Réflexion pédagogique de fond : les voyages en général et les voyages à l'étranger en particulier invitent à découvrir, à s'échapper de son environnement "connu" et "sûr" ; ils créent une tension propice à des expériences importantes qui marqueront la personnalité du voyageur. Sur ce fond, l'accompagnateur doit se demander : quelles informations donner au participant en amont ? Que doit savoir le jeune de la vie et des particularismes culturels du pays d'accueil ? Dans quelle mesure les informations communiquées sur le pays d'accueil risquent-elles de devenir des "idées préconçues" ? L'accompagnateur pourrait-il peut-être donner des informations et explications subjectives sans empêcher une approche critique du participant et sans bloquer la "sensation de découverte" Par contre, combien d'explications sur les particularités, différences, etc. faut-il donner pour que le jeune puisse faire preuve d'une certaine assurance face à des situations insécurisantes, à des malentendus et préoccupations (par exemple lorsqu'il est installé chez une famille-hôte étrangère) et rester ouvert à des impressions étrangères ? Il n'y a certainement pas de réponse unique et idéale à ces questions. Très certainement, le jeune prend souvent modèle sur le comportement de son accompagnateur ou entraîneur national. Le jeune qui voit son accompagnateur resté ouvert devant une situation étrange et inconnue, sans attitude d'arrogance et coopérer avec les accompagnateurs allemands de manière amicale et cordiale, aura lui-même moins de difficultés à gérer une situation "critique" et inconnue.

Pour l'accompagnateur il est utile de connaître au mieux le participant. Savoir quelles sont les expériences qu'il a faites à l'étranger, quel est son niveau de formation scolaire, son attitude face aux étrangers, son idée de son propre pays et du pays-hôte etc. est indispensable à l'accompagnateur pour qu'il puisse, le cas échéant intervenir et savoir à quel moment et sous quelle forme le jeune a besoin d'un "soutien interculturel". Il obtiendra ces informations soit au cours d'éventuelles rencontres préparatoires, soit à l'aide de questionnaires, soit au cours d'entretiens individuels pendant le voyage de l'aller ou alors très certainement au cours de la rencontre, à condition, bien sûr, de suivre les participants d'un regard attentionné.
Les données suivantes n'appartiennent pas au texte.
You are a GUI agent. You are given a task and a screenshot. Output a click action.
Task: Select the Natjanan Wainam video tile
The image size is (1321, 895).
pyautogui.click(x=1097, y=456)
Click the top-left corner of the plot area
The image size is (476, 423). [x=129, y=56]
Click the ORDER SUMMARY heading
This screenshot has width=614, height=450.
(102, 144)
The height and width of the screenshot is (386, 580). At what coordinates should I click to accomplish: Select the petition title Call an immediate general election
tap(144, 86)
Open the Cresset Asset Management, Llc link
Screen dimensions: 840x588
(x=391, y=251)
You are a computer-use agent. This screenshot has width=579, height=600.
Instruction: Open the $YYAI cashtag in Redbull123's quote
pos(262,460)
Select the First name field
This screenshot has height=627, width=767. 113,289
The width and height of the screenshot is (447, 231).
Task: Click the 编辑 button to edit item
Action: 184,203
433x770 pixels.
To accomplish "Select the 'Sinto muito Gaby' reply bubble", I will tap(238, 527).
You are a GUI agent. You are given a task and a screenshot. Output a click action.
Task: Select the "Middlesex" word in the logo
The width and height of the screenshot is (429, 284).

A l'inverse, il est judicieux de mettre le jeune dans une situation d'attente positive. Des rapports sur le déroulement de rencontres précédentes et des informations sur le lieu d'hébergement, les possibilités de loisir et de pratique sportive contribuent à une attente positive qu'il convient d'éveiller chez le jeune. Si possible, le participant ne devrait pas être confronté à un programme établi en grandes lignes et présenté de façon magistrale ; il s'agit de lui faire comprendre que le programme proposé est axé sur les besoins des participants. En conséquence, les jeunes sont appelés à contribuer à la réflexion et à participer activement. Le fait de pouvoir préparer avant le voyage des sujets à traiter ensuite dans des groupes de nationalité mixte, éveille chez les participants des attentes positives et contribue à ce que, au cours de la rencontre les jeunes s'engagent dans des projets communs qui intéressent tout autant les uns que les autres. Plusieurs exemples de communication ludique et de formes de travail en commun sont cités au chapitre "programme-cadre général".